START GIVEN DATA

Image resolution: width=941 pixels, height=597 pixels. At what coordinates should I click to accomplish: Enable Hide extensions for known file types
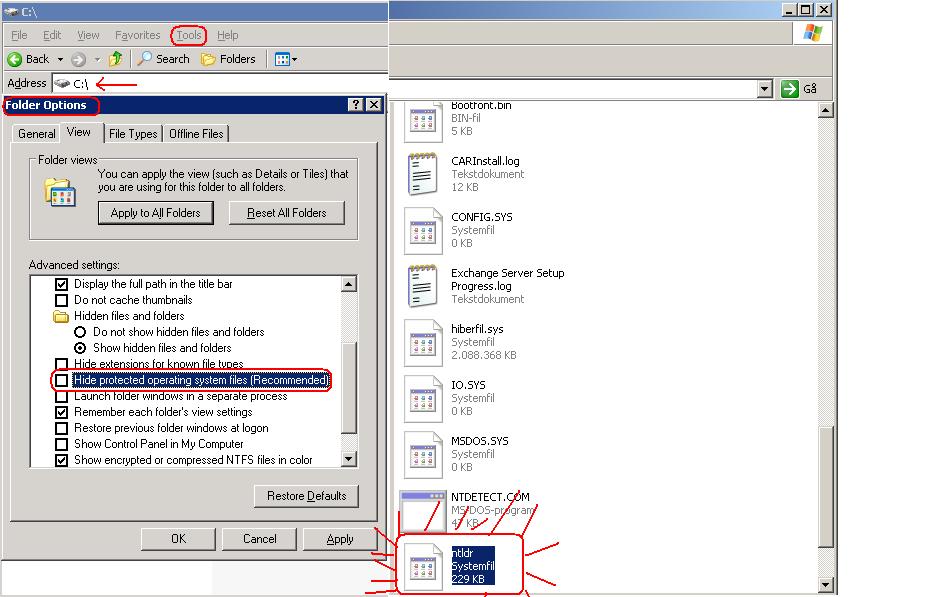point(62,365)
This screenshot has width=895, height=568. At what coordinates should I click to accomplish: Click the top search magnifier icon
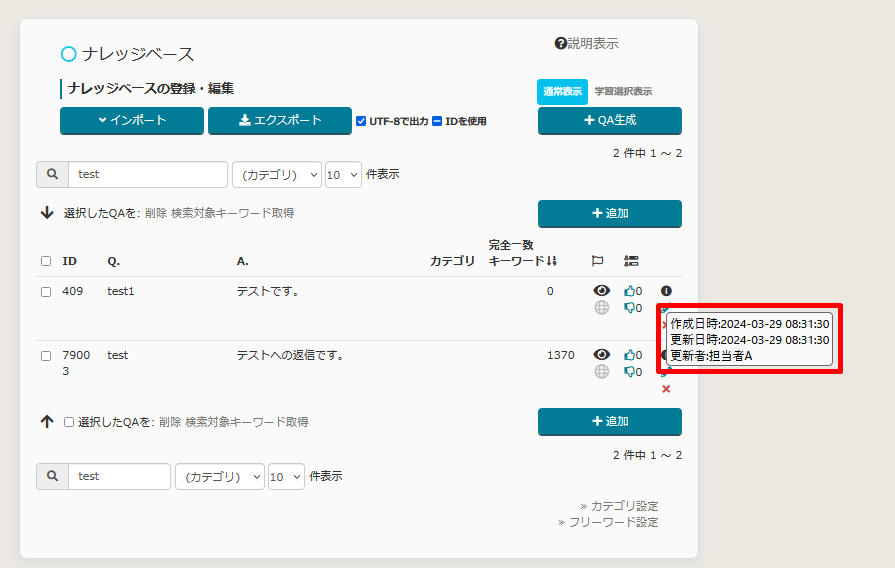(52, 174)
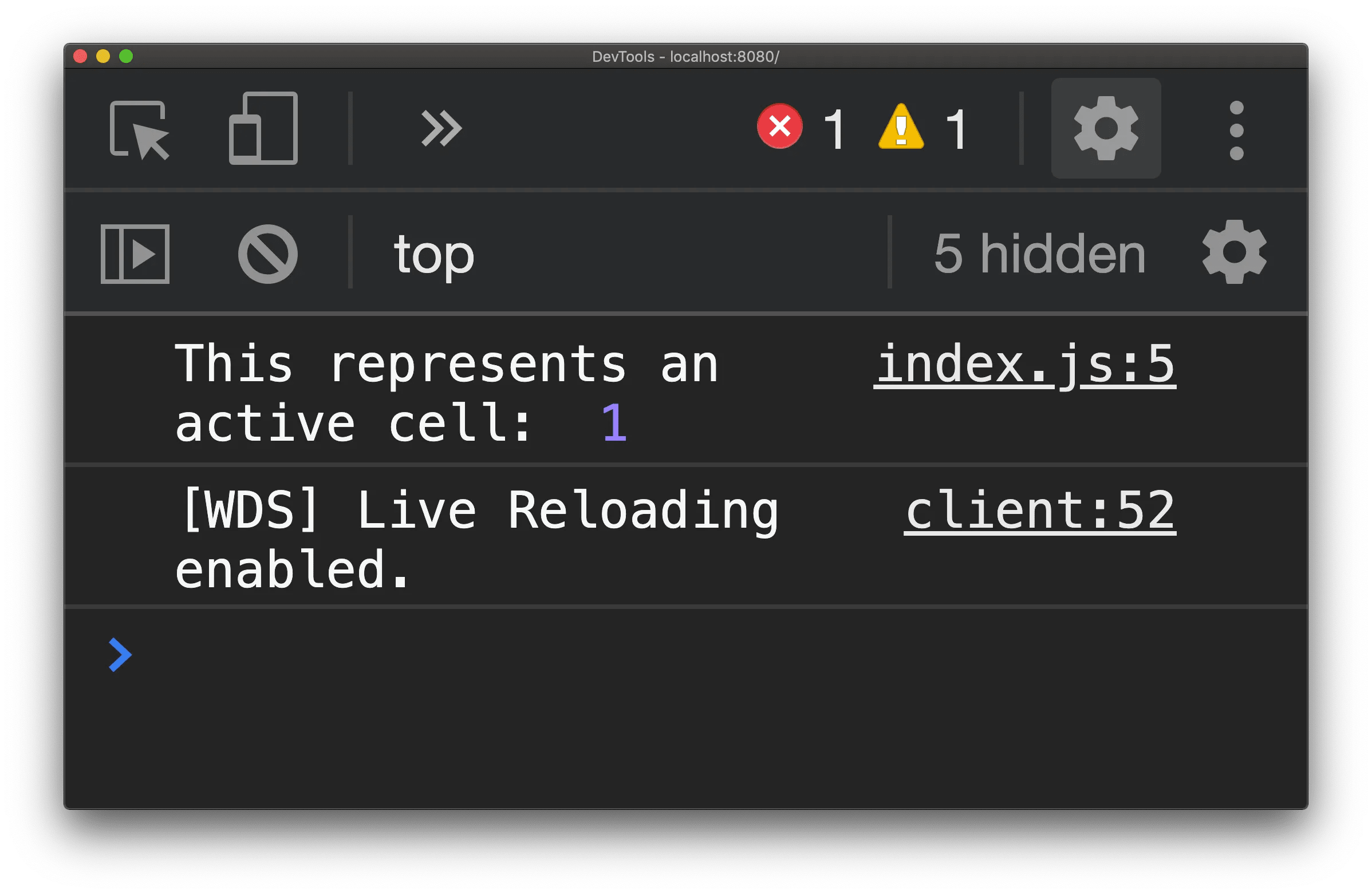The width and height of the screenshot is (1372, 894).
Task: Open console settings gear
Action: 1233,252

END GIVEN DATA

▶ ASSIGNMENT: What is needed is an exact printout of every record above, with the pictures left out.

▶ SOLUTION FOR THIS TASK:
Image resolution: width=941 pixels, height=597 pixels. At what coordinates should I click to accomplish: Enable Hide extensions for known file types
point(62,365)
This screenshot has width=895, height=568. At what coordinates should I click to accomplish: Click the top search magnifier icon
(52, 174)
The width and height of the screenshot is (1372, 894).
Task: Open console settings gear
Action: 1233,252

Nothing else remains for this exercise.